Start of Block
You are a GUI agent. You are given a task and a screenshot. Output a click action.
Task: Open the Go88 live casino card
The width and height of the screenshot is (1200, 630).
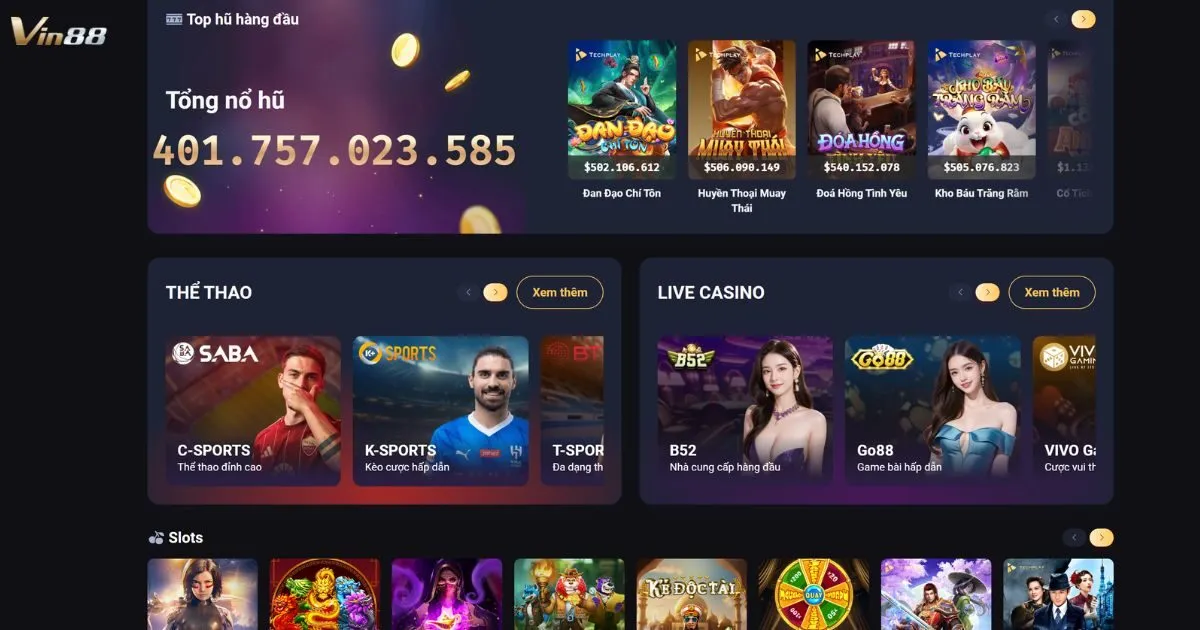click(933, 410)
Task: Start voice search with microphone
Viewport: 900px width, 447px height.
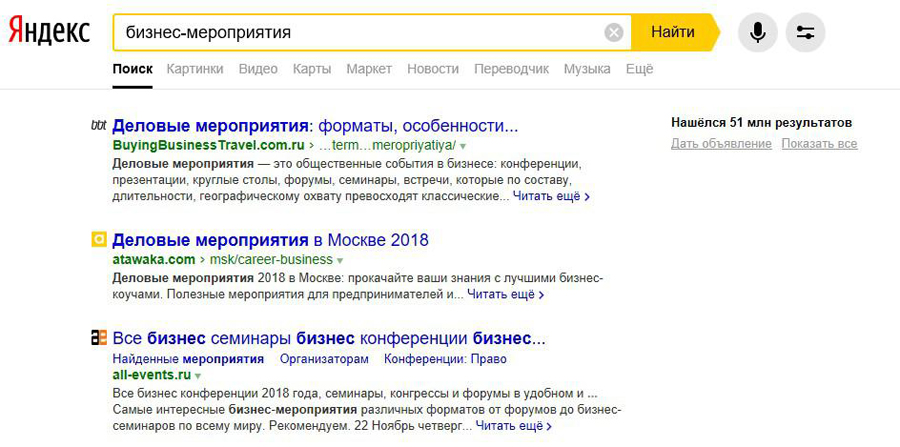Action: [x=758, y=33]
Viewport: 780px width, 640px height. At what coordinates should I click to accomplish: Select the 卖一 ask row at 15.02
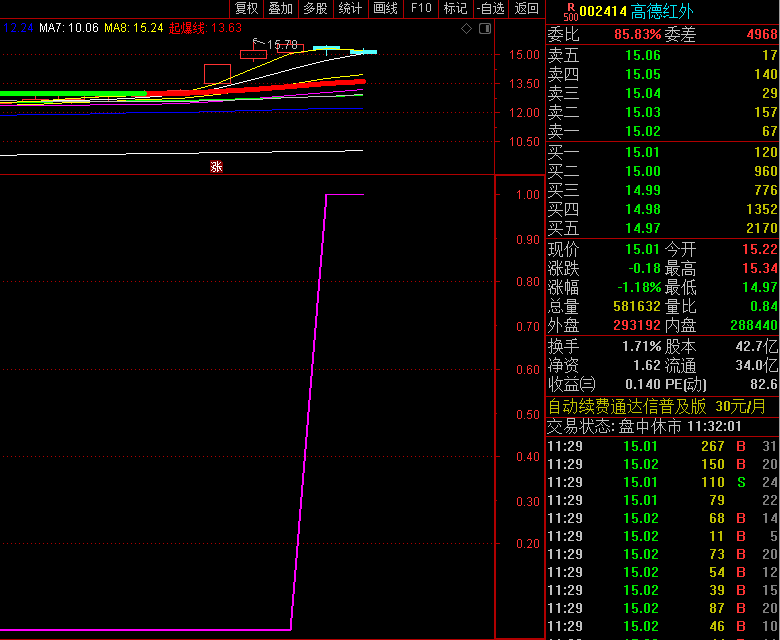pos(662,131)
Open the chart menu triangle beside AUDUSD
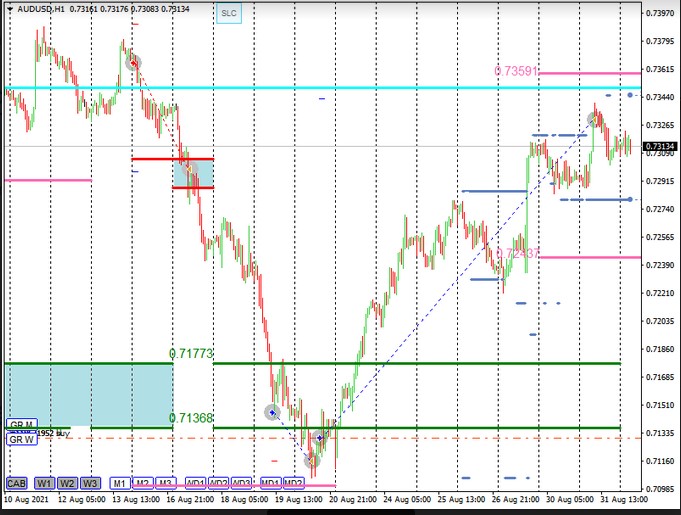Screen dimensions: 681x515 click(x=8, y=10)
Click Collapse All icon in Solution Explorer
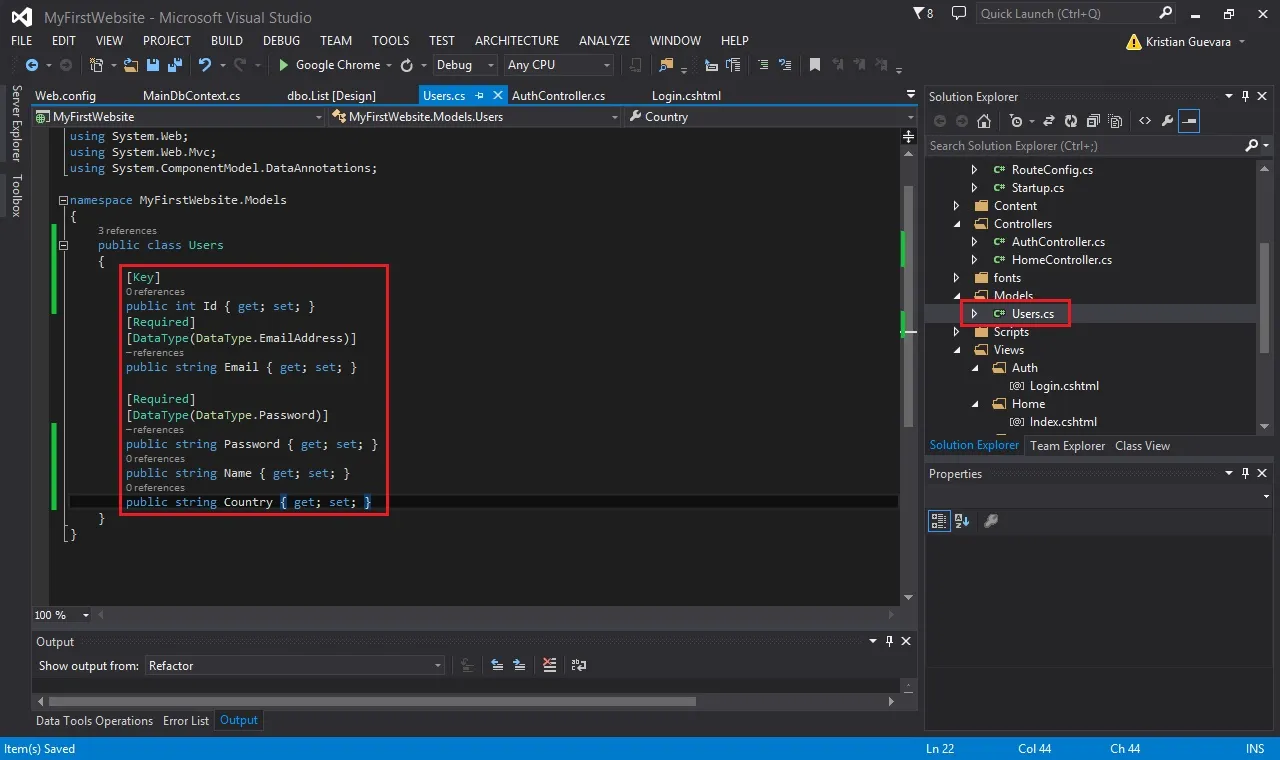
End of Block
WHAT IS REQUIRED: Exactly what appears in the records above must be returned, apart from the pictures.

ANSWER BOX:
You are a GUI agent. You are given a task and a screenshot. Output a click action.
Task: Open the Go88 live casino card
The width and height of the screenshot is (1200, 630).
click(933, 410)
Task: Start voice search with microphone
Viewport: 900px width, 447px height.
Action: [x=758, y=33]
Viewport: 780px width, 640px height. At what coordinates should I click to accomplish: Select the 卖一 ask row at 15.02
pos(662,131)
Open the chart menu triangle beside AUDUSD
Screen dimensions: 681x515 click(x=8, y=10)
Click Collapse All icon in Solution Explorer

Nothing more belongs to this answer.